The 2014 Winter Games in Sochi got under way a few days ago, but the men’s hockey competition began today. And if you’re not excited about it, you might as well turn in your hockey fan card.
Put simply, there is nothing quite like countries competing against countries on the world stage. It doesn’t matter whether it’s the Olympics, the Canada Cup or the World Cup, you just can’t beat it.
Some of the reasons are obvious. First off, you have the best players representing their respective countries, creating essentially All-Star teams facing each other with national pride on the line. The talent level is so good during the Olympics that guys who are big-time scorers in the NHL often wind up being asked to play checking roles for their country. Check this: It looks like Islanders superstar center John Tavares might wind up skating on the fourth line for Team Canada. That’s what you call depth.

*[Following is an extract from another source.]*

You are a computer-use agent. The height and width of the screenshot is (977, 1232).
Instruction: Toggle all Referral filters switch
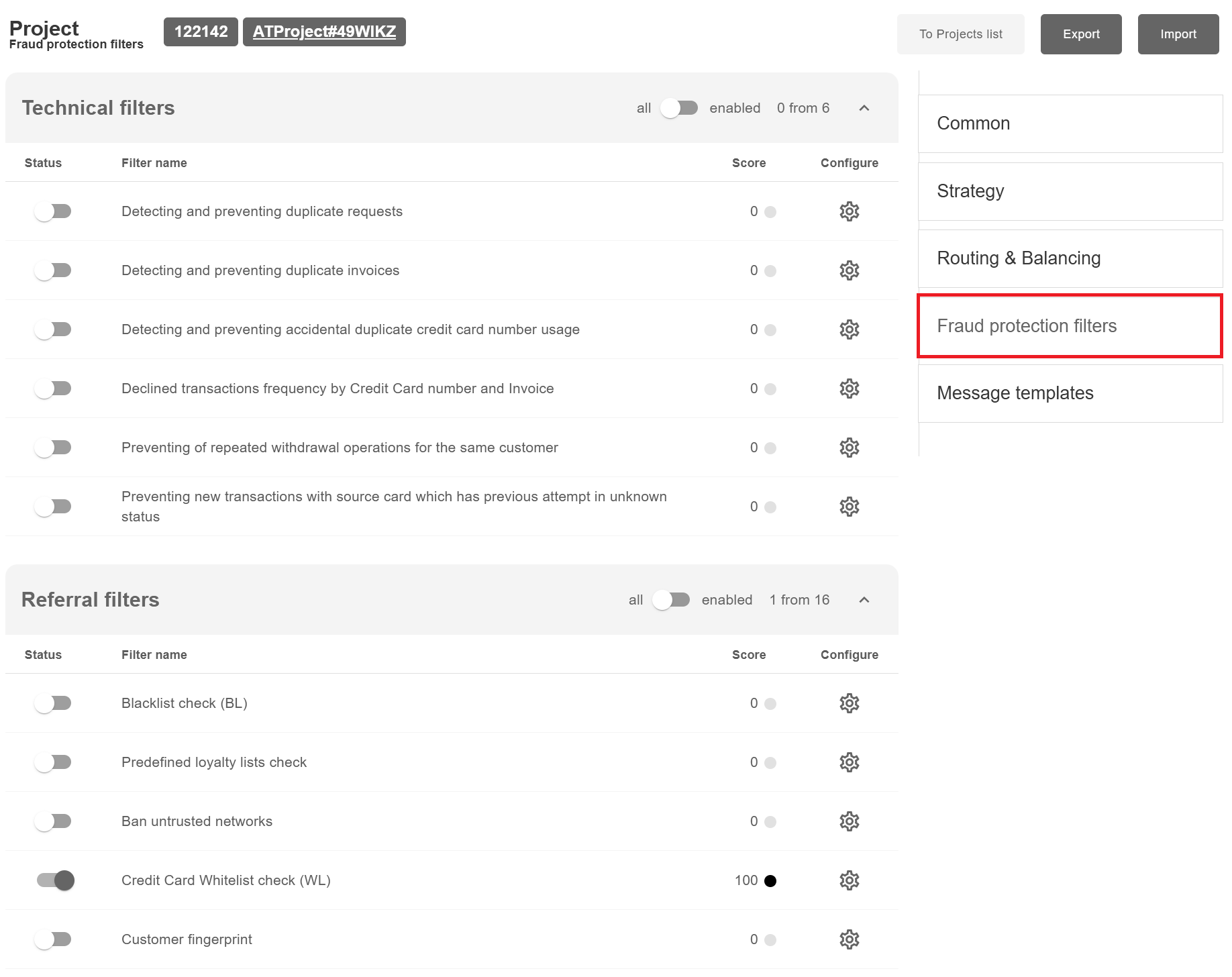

The Olympic hockey competition is also fabulous because it doesn’t happen every year. You know, something about absence makes the heart grow fonder.
Lastly, another reason the Olympic tournament is so great is that it’s not only high-level hockey, it’s also a wide-open competition. Yes, Canada is viewed in many circles as the favorite heading into the Sochi Games, but the reality is that the United States could just as easily win, and the same goes for Sweden, Finland, host country Russia and maybe even Slovakia or the Czech Republic.
Just look back at the 2010 Olympics in Vancouver when the gold-medal game went to overtime before Pittsburgh Penguins superstar Sidney Crosby gave Canada the gold in a heart-stopping final against the U.S.
Hockey fans can only hope this year’s Olympic tournament can match that excitement level.
There’s some question as to whether the NHL will continue to allow its players to participate in the Winter Games beyond this year, and from a purely selfish standpoint here, let’s hope the answer is a yes.
I was lucky enough — and old enough — to witness the first major international hockey event on a global scale, the 1972 Summit Series. For those not familiar, it was an eight-game series between Canadian NHL stars and an all-star team from the Soviet Union.
Canada ended up winning the series with four victories, three losses and one tie, and former Toronto Maple Leafs wing Paul Henderson became a national hero with the game-winning goal in each of the last three games, including a goal with 34 seconds left in Game 8 that set off massive celebrations throughout Canada.
One of the members of the Canadian team in 1972 is current Panthers pro scout Peter Mahovlich, and he scored one of the sickest goals you’ll ever see (think Bill Lindsay vs. Boston in the 1996 playoffs). Here’s the YouTube link to it: http://www.youtube.com/watch?v=FsYL8skc2rQ.
Four years after the Summit Series, there was the Canada Cup, which not only included the Soviets but also exposed North American fans to the best from Czechoslovakia, Sweden and Finland.
Everyone remembers the U.S. gold medal in 1980 after the monumental upset of the Soviet Union, and what made it such an upset was that professionals weren’t allowed in the Olympics at the time.
That changed in 1998 when the International Olympic Committee allowed all athletes to compete, and we’ve been treated to some stellar hockey events at the Olympics ever since. There’s no reason to expect anything different this time around.
From a Panthers standpoint, the tournament has the added bonus of rookie center Aleksander Barkov’s participation with Finland and forward Tomas Kopecky’s with Slovakia. Things should be even more interesting as it’s reported that Barkov will play on Finland’s top line with the legendary Teemu Selanne.
The 2014 Olympic tournament runs until Feb. 23, and it promises to be a fascinating 12 days.